未来旅行

ショートショート

博士は、人並外れた頭脳をタイムマシンの製作に注ぎ込み、ついに未来に行けるタイムマシンを発明した。

未来旅行の第一号だ。
博士はダイヤルを50年後に合わせ、未来へと出発した。

50年後の街並みは、どこかおかしい。
近未来都市になっているかと思っていたが、まったく進歩しておらず、むしろ衰退しているようだった。
信号機はところどころ電気が切れ、コンビニは廃屋になり、通りを歩く人もほとんどいない。

そこに通りかかった老人に、博士は声をかけた。

「私は50年前からきました。何かおかしい気がするのですが、何が起きているのですか?」

老人は、重いため息とともに話し始めた。

「若者が足りないんだ。どの仕事も働き手がいない。
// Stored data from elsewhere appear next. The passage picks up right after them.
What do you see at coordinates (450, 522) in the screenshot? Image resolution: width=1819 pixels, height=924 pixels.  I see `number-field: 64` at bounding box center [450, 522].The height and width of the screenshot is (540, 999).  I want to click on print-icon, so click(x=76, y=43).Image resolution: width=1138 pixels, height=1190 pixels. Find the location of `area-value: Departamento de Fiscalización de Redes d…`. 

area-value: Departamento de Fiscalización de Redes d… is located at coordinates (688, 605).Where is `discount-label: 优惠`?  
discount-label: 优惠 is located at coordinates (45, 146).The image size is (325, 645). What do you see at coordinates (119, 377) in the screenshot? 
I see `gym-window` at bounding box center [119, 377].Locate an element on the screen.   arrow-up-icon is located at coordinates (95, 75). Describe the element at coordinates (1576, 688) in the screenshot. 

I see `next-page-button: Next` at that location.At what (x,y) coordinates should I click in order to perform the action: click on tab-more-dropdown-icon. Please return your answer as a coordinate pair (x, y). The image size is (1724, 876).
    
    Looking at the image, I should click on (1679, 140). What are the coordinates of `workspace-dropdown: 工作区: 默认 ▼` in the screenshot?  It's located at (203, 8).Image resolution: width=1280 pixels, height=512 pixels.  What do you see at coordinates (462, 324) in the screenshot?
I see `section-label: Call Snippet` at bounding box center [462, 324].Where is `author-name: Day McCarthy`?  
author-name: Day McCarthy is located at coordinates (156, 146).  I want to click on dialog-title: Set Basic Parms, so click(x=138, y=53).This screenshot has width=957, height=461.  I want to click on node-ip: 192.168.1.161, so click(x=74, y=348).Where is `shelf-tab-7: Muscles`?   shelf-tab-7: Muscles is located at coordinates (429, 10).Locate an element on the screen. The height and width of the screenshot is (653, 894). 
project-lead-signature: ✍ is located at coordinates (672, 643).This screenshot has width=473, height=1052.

道路が陥没しても、信号が壊れても、直す人がいない。
若者は一日中、仕事を掛け持って働いている。
今日も病院に行ったが、待合室に入りきれないほど患者がいるのに、医者が過労で倒れてしまってね。諦めて帰ってきたんだ」

50年前が文明のピークで、その後は衰退していったらしい。

博士は老人の後ろ姿を見送り、現代へと帰ってきた。

未来旅行から戻った博士は、しばらく頭を抱えたあと、決意した。

タイムマシンを作っている時間はない。
自分の頭脳を、未来のためにつかわなければ。

博士はその日を最後にタイムマシンの開発をやめ、未来を照らす発明へと舵を切った。